24 611
Risiconormering vervoer gevaarlijke stoffen

nr. 5
BRIEF VAN DE MINISTER VAN VERKEER EN WATERSTAAT

Aan de Voorzitter van de Tweede Kamer der Staten-Generaal

Den Haag, 8 september 2004

Hierbij informeer ik u mede namens de minister van Binnenlandse Zaken en Koninkrijksrelaties en de staatssecretaris van Volkshuisvesting, Ruimtelijke Ordening en Milieubeheer over de publicatie van de circulaire Risiconormering vervoer gevaarlijke stoffen (RNVGS)1. Met deze circulaire maakt het rijk zijn beleid bekend inzake de afweging van veiligheidsbelangen die een rol spelen bij het vervoer van gevaarlijke stoffen.
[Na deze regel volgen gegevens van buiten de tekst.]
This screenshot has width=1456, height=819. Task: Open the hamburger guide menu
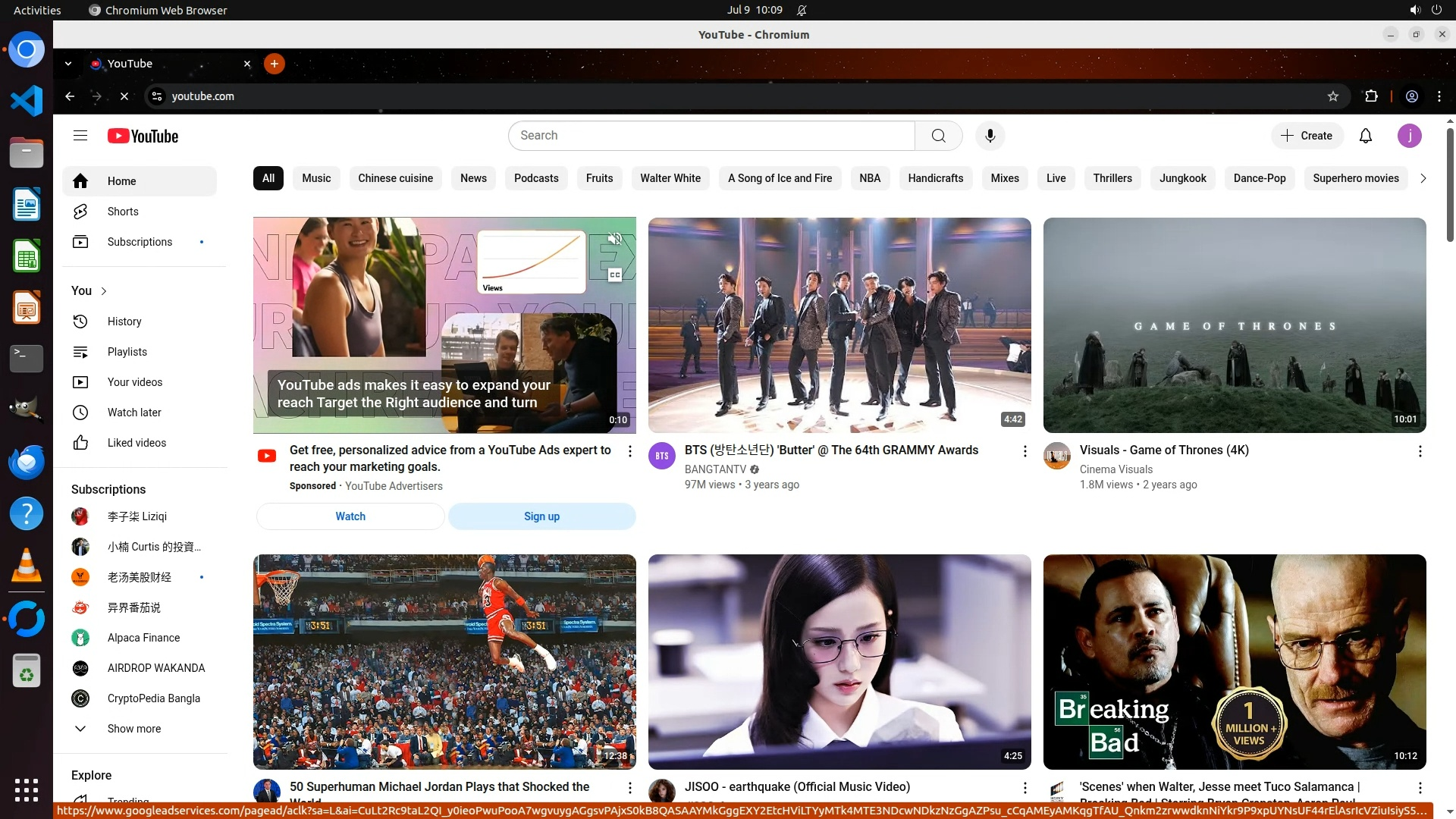click(80, 136)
Eind juli heb ik medeoverheden en infrastructuurbeheerders verzocht medewerking aan dit beleid te verlenen door vanaf heden bij de besluitvorming die onder hun verantwoordelijkheid valt de veiligheidsbelangen overeenkomstig deze circulaire af te wegen. Hierbij gaat het om zowel vervoersbesluiten als omgevingsbesluiten.

Aanleiding

Het externe veiligheidsbeleid voor het vervoer van gevaarlijke stoffen is op dit moment gebaseerd op de nota RNVGS (Kamerstukken II, 1995/96, 24 611, nr. 1). Met deze circulaire wordt dit beleid verder geoperationaliseerd en verduidelijkt. Dit is nodig omdat de nota RNVGS niet of niet in alle gevallen eenduidig wordt uitgelegd en toegepast.

De circulaire is gebaseerd op bestaand beleid (nota RNVGS). Als het gaat om de uitwerking en toepassing van risiconormen is zoveel mogelijk aangesloten bij het Besluit externe veiligheid inrichtingen (Stb. 2004, 250) van VROM. Ook de lijst van kwetsbare en beperkt kwetsbare objecten is overgenomen uit dit besluit.
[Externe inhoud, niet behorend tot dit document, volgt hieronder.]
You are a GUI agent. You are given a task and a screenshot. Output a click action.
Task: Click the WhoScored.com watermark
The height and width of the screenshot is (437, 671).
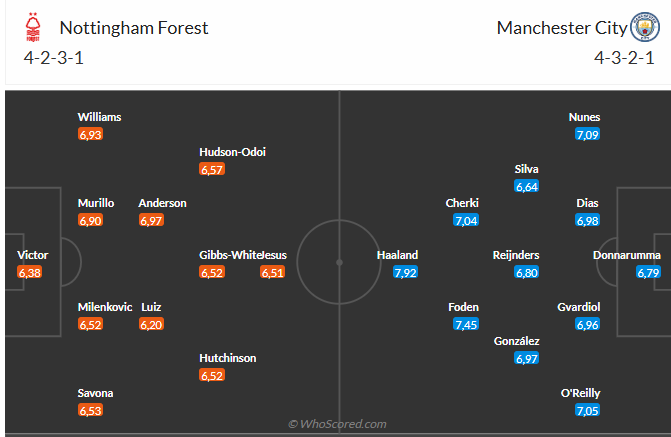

Overigens loopt er ook een evaluatie van de nota RNVGS. Het is de bedoeling dat deze evaluatie dit jaar haar beslag krijgt. De voorlopige resultaten van de evaluatie zijn zoveel mogelijk in de circulaire verwerkt.

Relatie circulaire tot andere ontwikkelingen

De minister van VROM heeft u in de Tweede Voortgangsrapportage Externe Veiligheid van 7 november 2002 (VROM02/002) laten weten dat de circulaire «als interimbeleid voor de wettelijke verankering van de risiconormen voor het vervoer van gevaarlijke stoffen» kan worden gezien. Het ministerie van Verkeer en Waterstaat onderzoekt momenteel de haalbaarheid van deze voornemens. Hierbij wordt tevens stilgestaan bij de vraag of sanering van bestaande situaties wettelijk geregeld kan worden. In het Besluit externe veiligheid inrichtingen is immers ook voor een saneringsbeleid gekozen. Met de realisatie van deze wettelijke verankering zal de circulaire komen te vervallen.

De circulaire is dus een stap in de richting van een wettelijke verankering van de risiconormen voor het vervoer van gevaarlijke stoffen. De circulaire vormt daarmee de basis voor het externe veiligheidsbeleid voor het transport; in de circulaire zijn immers de risiconormen vastgelegd waaraan moet worden voldaan.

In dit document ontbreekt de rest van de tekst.